--- Text extract ---
····················

Shin-Ming Tan (譚信民), also known as Hsin-Min Tan was born on June 16, 1950, in Chiayi County Taiwan. He was a baseball pitcher and later coach.

Identity 
Height: 5' 10"
Weight: 175 lb

Career

Playing career 
Shin-Ming Tan was the first player from Taiwan to play in Organized Baseball. Tan served in the Taiwan Air Force. During that time, he was with the Taiwan national team for the 1969 Asian Championship, 1971 Asian Championship, 1972 Amateur World Series, 1973 Asian Championship, 1973 Amateur World Series and 1973 Intercontinental Cup. In the 1972 Amateur World Series, he made the All-Star team as the best right-handed pitcher. He led that Series in strikeouts (53) and innings (51 1/3). Tan signed with the Taiheiyo Club Lions of the Pacific League. They shipped him out to the Fresno Giants. He pitched 23 games, 9 of them starts (5 complete games), posting a 8–4 record with 2 saves. He allowed 87 hits and 22 walks in 73 innings while striking out 53 and posting a 4.68 ERA. As the California League had recently instituted a Designated Hitter rule, he did not bat. After the season, the San Francisco Giants signed him, but he never again pitched in their farm system. He was the first Taiwan native to sign with an MLB team, predating Chin-Feng Chen by 26 years. Tan returned to Taiwan and pitched in amateur leagues as there was no professional baseball yet in his homeland. He played in the 1976 Amateur World Series.

····················

--- Stored rows ---
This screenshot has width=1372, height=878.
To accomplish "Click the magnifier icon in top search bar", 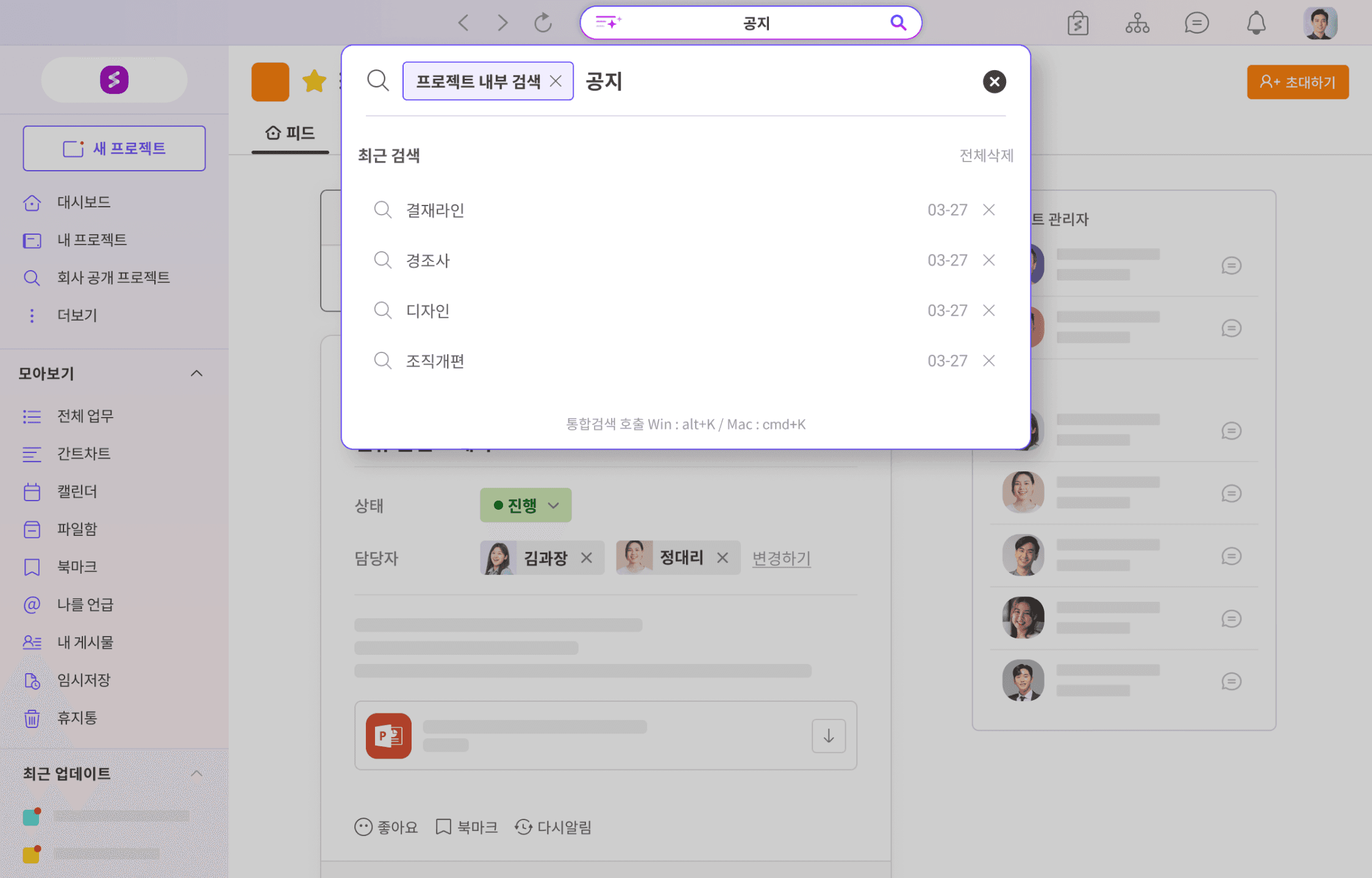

····················

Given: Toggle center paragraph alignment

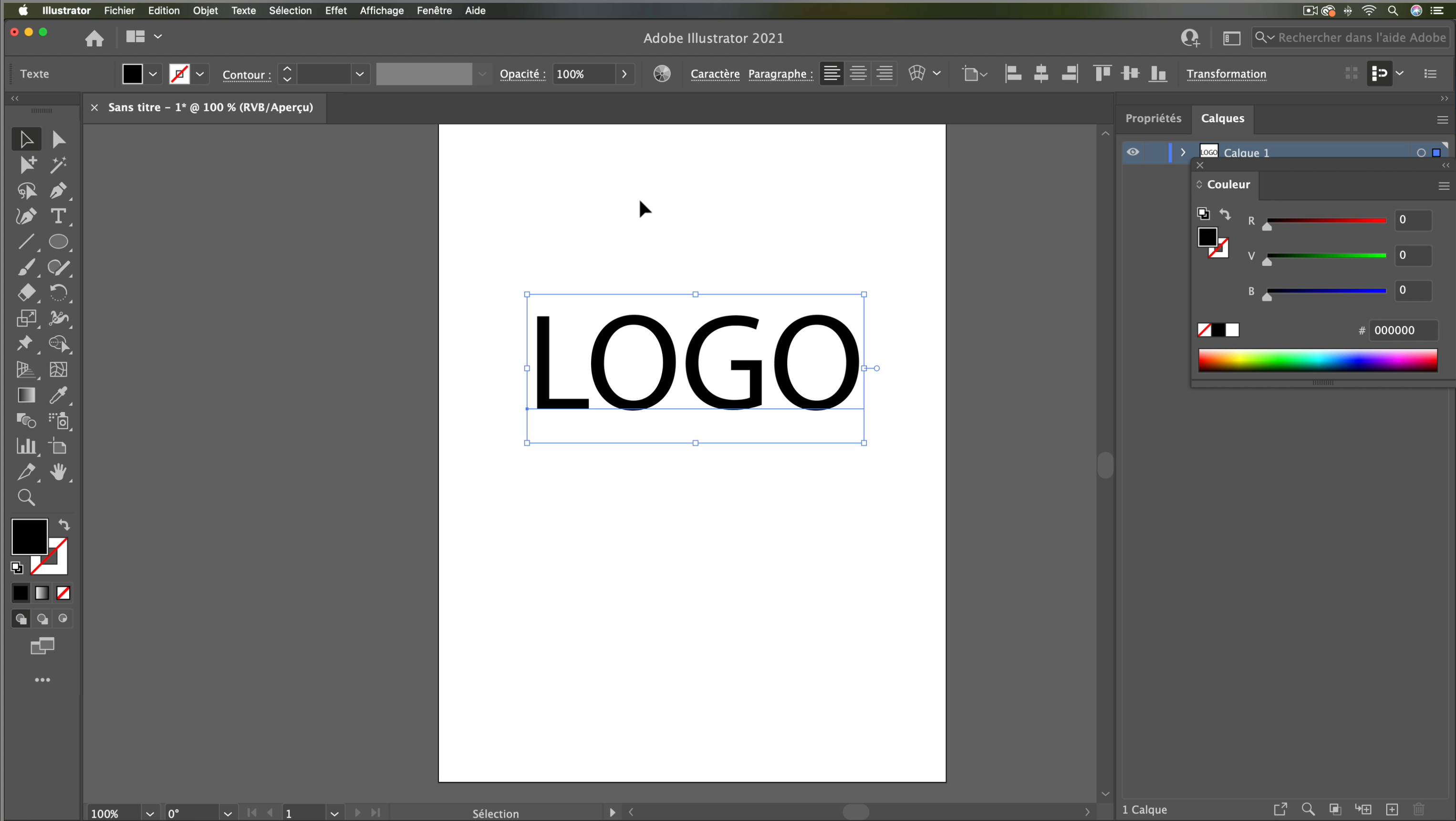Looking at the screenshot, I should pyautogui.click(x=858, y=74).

····················

--- Given task 1 ---
In the Shin-Ming Tan profile, what ERA did Tan post with the Fresno Giants?
--- Given task 2 ---
Write the next paragraph of the Shin-Ming Tan profile, picking up after its final sentence.

--- Exercise result 1 ---
4.68

--- Exercise result 2 ---
Coaching career 
Tan later coached for the Chinese Cultural University and the Brother Hotels. In the 1986 Baseball World Cup, he coached for Taiwan and he managed Taiwan in the 1988 Haarlem Baseball Week. From 1991 to 1993, Tan was manager of the Mercuries Tigers of the Chinese Professional Baseball League, guiding them to a 104–147 record. He was briefly a visiting coach in the Korea Baseball Organization, working with the Lotte Giants. Tan threw a knuckleball, fastball and curveball.

Sources
 1975 Baseball Guide * A History of Cuban Baseball by Peter Bjarkman (1972 AWS stats)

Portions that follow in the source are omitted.